OBJECTIVE 1 >>
Answer these questions using the passage on The Astronauts.
(a) On which network did the series air?
(b) Who provides the voice of Matilda?
(c) How many episodes did Nickelodeon order on February 19, 2020?

SOURCE PASSAGE >>

The Astronauts is an American action-adventure television series that aired on Nickelodeon from November 13, 2020 to January 15, 2021. The series stars Miya Cech, Bryce Gheisar, Keith L. Williams, Kayden Grace Swan, and Ben Daon, as well as features the voice of Paige Howard.

Premise 
Five children sneak onto a spaceship and the ship's artificial intelligence Matilda sends them into space. The children have to find their way back to Earth while doing a space mission and attempting to keep the spaceship from breaking down.

Cast 
 Miya Cech as Samantha "Samy" Sawyer-Wei, the commander of the Odyssey II crew and is the daughter of Rebecca Sawyer and Molly Wei
 Bryce Gheisar as Elliott Combs, the son of Griffin Combs and nephew of Singer Combs
 Keith L. Williams as Martin Taylor, the son of Niles Taylor and the older brother of Doria Taylor
 Kayden Grace Swan as Doria Taylor, the daughter of Niles Taylor and younger sibling of Martin Taylor
 Ben Daon as Will Rivers, the son of Connie Rivers
 Paige Howard as the voice of Matilda, the Odyssey II A.I. program who planned for the children’s space launch and is the creation of Singer Combs

Production 
On June 18, 2019, it was announced that Imagine Kids & Family was developing an untitled scripted space series for Nickelodeon. Daniel Knauf served as showrunner, executive producer, and writer. Brian Grazer, Ron Howard, and Stephanie Sperber served as executive producers. Production for the series was overseen by Shauna Phelan. On February 19, 2020, an action-adventure single-camera television series under the working title of The Astronauts was ordered by Nickelodeon for 10 episodes, with an initial premiere set for summer 2020. On October 9, 2020, it was announced that the series would have an hour-long premiere on November 13, 2020. Starring in the series were Miya Cech as Samantha "Samy" Sawyer-Wei, Bryce Gheisar as Elliott Combs, Keith L. Williams as Martin Taylor, Kayden Grace Swan as Doria Taylor, Ben Daon as Will Rivers, and Paige Howard as the voice of Matilda. Daniel Knauf also served as series creator. Dean Israelite and Jonathan Frakes served as directors.

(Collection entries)

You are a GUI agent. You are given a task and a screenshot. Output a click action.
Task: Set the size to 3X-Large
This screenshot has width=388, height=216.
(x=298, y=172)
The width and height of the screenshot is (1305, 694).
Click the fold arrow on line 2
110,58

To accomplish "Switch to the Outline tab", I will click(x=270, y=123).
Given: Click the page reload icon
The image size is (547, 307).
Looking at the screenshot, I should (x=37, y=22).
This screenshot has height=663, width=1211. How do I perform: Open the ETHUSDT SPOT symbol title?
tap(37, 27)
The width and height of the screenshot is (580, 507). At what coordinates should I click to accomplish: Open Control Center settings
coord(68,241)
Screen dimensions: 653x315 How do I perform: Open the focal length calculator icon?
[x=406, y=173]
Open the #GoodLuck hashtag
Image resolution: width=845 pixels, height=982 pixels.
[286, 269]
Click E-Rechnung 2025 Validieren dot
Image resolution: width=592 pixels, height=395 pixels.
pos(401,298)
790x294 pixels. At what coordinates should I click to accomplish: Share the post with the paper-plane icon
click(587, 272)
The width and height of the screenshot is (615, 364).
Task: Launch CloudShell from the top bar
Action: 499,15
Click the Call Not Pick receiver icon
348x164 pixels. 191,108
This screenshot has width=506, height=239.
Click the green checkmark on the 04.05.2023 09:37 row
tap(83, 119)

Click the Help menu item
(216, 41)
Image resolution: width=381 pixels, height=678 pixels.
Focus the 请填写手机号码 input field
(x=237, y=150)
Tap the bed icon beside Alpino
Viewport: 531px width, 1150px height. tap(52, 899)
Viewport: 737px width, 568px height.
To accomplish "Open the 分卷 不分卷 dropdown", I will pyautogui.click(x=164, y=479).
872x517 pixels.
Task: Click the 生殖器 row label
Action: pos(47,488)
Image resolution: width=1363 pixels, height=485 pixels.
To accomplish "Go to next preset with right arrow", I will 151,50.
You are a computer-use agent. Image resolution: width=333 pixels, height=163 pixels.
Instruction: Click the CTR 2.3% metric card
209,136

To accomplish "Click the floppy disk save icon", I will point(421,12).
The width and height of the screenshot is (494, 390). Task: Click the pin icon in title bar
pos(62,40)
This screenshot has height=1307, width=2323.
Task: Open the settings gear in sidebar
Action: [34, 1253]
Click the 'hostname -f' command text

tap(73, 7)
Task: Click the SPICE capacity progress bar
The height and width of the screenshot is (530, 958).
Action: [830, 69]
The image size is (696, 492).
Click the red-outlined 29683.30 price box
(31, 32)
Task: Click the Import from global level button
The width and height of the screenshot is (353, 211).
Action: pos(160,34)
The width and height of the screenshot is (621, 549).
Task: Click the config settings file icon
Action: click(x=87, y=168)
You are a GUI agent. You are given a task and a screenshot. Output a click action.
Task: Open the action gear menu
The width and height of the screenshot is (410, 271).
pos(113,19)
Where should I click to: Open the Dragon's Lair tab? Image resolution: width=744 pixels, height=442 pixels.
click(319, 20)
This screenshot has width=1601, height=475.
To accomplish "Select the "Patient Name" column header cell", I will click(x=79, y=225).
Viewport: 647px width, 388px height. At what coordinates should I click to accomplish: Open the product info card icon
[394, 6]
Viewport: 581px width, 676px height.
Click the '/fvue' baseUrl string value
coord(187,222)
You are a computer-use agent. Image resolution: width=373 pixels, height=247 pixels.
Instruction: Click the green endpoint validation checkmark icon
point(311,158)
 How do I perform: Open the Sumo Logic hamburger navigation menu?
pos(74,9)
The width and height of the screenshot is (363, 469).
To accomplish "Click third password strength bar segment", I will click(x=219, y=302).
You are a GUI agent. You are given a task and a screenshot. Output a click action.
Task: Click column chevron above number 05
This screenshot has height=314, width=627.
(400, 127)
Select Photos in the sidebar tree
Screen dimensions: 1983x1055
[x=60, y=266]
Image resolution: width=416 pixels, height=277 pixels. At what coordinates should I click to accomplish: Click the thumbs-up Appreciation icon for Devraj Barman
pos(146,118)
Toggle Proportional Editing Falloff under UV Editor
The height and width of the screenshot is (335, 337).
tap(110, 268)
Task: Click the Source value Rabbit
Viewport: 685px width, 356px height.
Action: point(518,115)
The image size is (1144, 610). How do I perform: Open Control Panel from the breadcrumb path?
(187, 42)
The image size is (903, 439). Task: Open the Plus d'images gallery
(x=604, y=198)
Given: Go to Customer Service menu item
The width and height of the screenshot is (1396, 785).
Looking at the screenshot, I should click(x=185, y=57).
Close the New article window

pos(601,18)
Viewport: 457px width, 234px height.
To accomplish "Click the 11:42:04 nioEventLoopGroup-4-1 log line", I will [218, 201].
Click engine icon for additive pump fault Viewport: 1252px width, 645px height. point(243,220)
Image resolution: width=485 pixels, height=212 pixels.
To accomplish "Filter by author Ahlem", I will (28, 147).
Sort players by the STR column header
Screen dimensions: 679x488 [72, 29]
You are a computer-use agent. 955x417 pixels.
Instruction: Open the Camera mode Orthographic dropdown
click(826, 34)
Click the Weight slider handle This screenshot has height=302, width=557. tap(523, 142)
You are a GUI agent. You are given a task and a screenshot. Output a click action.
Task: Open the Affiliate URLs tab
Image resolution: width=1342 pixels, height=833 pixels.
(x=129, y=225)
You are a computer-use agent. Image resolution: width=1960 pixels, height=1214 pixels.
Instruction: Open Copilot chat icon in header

OBJECTIVE 2 >> Please write out the collection entries again from their first line through the line containing "Looking at the screenshot, I should (x=37, y=22).", both included, swapping "fold arrow" for "collapse arrow" and changing nothing else.

CORRECT OUTPUT 1 >>
(a) Nickelodeon
(b) Paige Howard
(c) 10

CORRECT OUTPUT 2 >>
You are a GUI agent. You are given a task and a screenshot. Output a click action.
Task: Set the size to 3X-Large
This screenshot has width=388, height=216.
(x=298, y=172)
The width and height of the screenshot is (1305, 694).
Click the collapse arrow on line 2
110,58

To accomplish "Switch to the Outline tab", I will click(x=270, y=123).
Given: Click the page reload icon
The image size is (547, 307).
Looking at the screenshot, I should (x=37, y=22).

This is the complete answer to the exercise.